Los miocitos se forman en el embrión

por fusión de los mioblastos que forman un
miotúbulo y luego un miocito diferenciado.
Cada fibra está envuelta por una membrana
eléctricamente excitable conocida como
sarcolema con un potencial de unos -100 mV.
El citoplasma es denominado sarcoplasma y
contiene filamentos empaquetados que son
las miofibrillas compuestas por unidades
repetidas llamadas sarcómeros.

Las miofibrillas poseen alrededor de

1mm de diámetro donde sus estriaciones
surgen por la repetición de los sarcómeros
limitados por una línea densa conocida como
disco Z ubicada en el centro de una zona
conocida como banda I. Luego, tenemos la
banda A (anisotrópica) con una densidad
mayor que la I que posee una banda H en el
centro que la divide en dos semidiscos
oscuros en cuyo centro se puede observar la
línea M.

Los miofilamentos de las miofibrillas pueden ser gruesos (10 nm) y finos (5 nm). Los gruesos poseen
cientos de moléculas de miosina que pueden ser tipo convencional (II) o no convencional (I), las del tipo II
generan fuerzas en tejidos musculares y no musculares y posee seis cadenas polipeptídicas, un par de
cadenas pesadas que en su dominio carboxilo terminal posee una hélice asociando los dos monómeros y en
su extremo amino terminal poseen cabezas globulares de unión a los dos pares de livianas.

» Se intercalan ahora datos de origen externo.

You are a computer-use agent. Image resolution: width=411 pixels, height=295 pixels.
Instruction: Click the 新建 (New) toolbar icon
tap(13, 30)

Los filamentos gruesos están compuestos por moléculas de miosina asociadas tallo a tallo donde el
centro constituye el cambio de polaridad ya que las cabezas apuntan en sentido opuesto. En cambio, los
filamentos delgados o finos poseen Actina F, troponina que es un heterotrímero compuesto por la
subunidad T, I y C y luego tropomiosina que está compuesta por dos subunidades formando una hélice
asociada a los filamentos de actina.

Estado relajado:

 Banda I: Posee solo filamentos finos

 Banda H: Posee filamentos gruesos
 Banda A: Ambos y superpuestos

El retículo sarcoplásmico está compuesto por túbulos membranosos y aplanados con cisternas
terminales y túbulos T (transversales).

Los filamentos de miosina forman la banda A en cuyo centro aparece la zona H donde hay enzimas
como la fosfocreatinquinasa. Luego, la banda I está intercalada con dos bandas A, allí se entretejen los dos
filamentos, donde cada filamento grueso está rodeado por 6 delgados y 1 delgado por tres gruesos.